Solving People Management Puzzles Using Social Network Analysis
Call centers depend on their employees teamwork to be successful. It should consider taking advantage of the advances in Social Network analysis to gain actionable insights on team dynamics .
May I suggest that call center managers use social network analysis tools and technics to generate insights that help to increase team work and overall morale.

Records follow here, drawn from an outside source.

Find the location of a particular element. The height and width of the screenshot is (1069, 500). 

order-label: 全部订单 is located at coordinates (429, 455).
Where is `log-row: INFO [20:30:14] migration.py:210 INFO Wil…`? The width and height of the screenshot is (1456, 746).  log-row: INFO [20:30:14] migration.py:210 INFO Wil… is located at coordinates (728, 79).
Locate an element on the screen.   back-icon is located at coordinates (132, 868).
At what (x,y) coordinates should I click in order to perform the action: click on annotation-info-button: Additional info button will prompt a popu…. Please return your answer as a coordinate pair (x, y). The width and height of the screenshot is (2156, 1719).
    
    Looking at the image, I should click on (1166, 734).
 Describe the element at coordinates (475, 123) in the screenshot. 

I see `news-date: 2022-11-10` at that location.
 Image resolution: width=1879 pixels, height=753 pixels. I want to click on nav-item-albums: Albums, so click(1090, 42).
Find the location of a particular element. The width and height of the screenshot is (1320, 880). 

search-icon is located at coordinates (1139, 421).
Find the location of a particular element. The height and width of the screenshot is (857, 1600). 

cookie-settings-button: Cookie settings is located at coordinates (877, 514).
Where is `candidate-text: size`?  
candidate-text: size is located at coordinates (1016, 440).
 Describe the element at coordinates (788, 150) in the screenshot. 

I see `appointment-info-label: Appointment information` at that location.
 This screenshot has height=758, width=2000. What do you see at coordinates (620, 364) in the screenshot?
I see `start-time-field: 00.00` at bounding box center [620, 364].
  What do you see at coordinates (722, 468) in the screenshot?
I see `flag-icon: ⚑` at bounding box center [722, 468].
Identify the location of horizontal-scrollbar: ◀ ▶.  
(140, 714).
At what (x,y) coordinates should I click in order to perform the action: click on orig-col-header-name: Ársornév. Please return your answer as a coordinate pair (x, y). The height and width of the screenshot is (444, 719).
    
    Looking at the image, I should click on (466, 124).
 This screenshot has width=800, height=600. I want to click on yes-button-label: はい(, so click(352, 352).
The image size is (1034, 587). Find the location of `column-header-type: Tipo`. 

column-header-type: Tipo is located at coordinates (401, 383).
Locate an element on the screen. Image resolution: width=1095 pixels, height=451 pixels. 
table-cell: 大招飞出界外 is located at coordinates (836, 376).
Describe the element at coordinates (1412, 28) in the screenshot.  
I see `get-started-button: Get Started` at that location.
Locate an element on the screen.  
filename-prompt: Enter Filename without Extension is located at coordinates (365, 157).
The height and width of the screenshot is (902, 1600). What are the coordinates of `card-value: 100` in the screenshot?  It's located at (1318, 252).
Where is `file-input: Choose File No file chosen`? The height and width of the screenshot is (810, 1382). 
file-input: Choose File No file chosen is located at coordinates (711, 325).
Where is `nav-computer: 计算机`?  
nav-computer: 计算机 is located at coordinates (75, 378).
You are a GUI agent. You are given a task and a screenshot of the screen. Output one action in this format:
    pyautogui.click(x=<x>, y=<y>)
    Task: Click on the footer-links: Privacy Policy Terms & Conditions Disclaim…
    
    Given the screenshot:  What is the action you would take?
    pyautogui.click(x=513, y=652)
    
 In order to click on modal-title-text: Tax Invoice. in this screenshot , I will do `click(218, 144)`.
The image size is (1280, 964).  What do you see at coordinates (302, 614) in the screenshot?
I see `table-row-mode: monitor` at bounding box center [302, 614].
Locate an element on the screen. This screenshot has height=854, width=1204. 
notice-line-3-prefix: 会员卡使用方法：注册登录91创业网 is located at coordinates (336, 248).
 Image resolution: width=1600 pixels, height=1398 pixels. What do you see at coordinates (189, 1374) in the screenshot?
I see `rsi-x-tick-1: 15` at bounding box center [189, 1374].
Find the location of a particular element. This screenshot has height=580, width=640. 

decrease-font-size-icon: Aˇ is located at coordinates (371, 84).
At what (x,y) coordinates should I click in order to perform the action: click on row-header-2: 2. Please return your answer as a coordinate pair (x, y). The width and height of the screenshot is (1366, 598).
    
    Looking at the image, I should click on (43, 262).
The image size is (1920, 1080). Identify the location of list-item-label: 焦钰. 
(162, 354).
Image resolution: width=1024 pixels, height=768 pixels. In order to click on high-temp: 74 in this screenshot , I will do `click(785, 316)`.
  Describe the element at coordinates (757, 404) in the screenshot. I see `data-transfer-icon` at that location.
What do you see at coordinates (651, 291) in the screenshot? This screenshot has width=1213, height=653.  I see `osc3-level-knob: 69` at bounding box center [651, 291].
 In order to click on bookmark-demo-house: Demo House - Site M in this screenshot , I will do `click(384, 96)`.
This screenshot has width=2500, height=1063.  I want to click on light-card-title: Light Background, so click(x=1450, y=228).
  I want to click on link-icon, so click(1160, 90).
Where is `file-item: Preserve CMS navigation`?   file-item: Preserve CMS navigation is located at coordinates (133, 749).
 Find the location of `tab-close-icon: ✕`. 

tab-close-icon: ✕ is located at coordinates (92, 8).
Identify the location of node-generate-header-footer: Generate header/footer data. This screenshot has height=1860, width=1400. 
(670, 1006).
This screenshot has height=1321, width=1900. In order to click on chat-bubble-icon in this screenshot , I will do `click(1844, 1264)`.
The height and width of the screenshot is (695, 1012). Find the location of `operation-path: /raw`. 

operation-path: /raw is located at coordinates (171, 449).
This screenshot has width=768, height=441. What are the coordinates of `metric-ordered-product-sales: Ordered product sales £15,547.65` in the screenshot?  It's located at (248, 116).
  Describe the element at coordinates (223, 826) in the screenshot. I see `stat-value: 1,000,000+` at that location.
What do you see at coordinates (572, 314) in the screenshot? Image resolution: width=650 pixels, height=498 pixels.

Here I ishare how actionable insights using social network analysis can be used in the call center environment. We start with a sample Social Graph as shown below:
Some Famous Examples
Social graphs provide a visual map of the relationships among teams. Here are showcase examples where social graphs were used to :
- Identify criminal masterminds (Enron Case)
- Reveal the identity of key influencers (Sawmill-Pajek)
- Identify the bonds that keep a community intact (Zachary Karate Club)
The backstory on the Enron case was that the FBI investigated it for price fixing of the energy prices. They needed to identify the ring leaders. They used email trails to identify the ‘direct reports’. The bosses were those at the top that got a lot of emails, but almost never replied to them.
This sawmill had multi racial workers. The key staff was Juan who can be seen in the middle node (light blue). He was the conduit/bridge for information from the bosses to filter through to the rest of the spanish speaking workers.
For a new policy to gain acceptance, the bosses wisely enlisted HM Juan to their effort and messaging.
The famous Karate club clearly showed that the group was in danger of splitting into two separate groups. The interactions showed close knit ties centered around Node 1 and Node 34. The group eventually did split along those lines.
Farmout Call Center Experience
Then I will go on to present the actual social graph of our call center and share some of the actionable insights we gained from this and how each of the participants might use it in their own centers:
- Using email logs to confirm the formal reporting hierarchies
- Using Lunch Date data to uncover rifts in the teams
- Using Lunch Date data to identify key influencers, information brokers
- Using Lunch Dates data to identify critical intervention points to stop spread of disease outbreaks.
- Using Chat interactions data to identify potential leaders and in-house experts
Community detection enabled, nodes with the same color belongs to same team. The network charts were generated using Gephi 0.91. Newer technics would use NEO4J instead.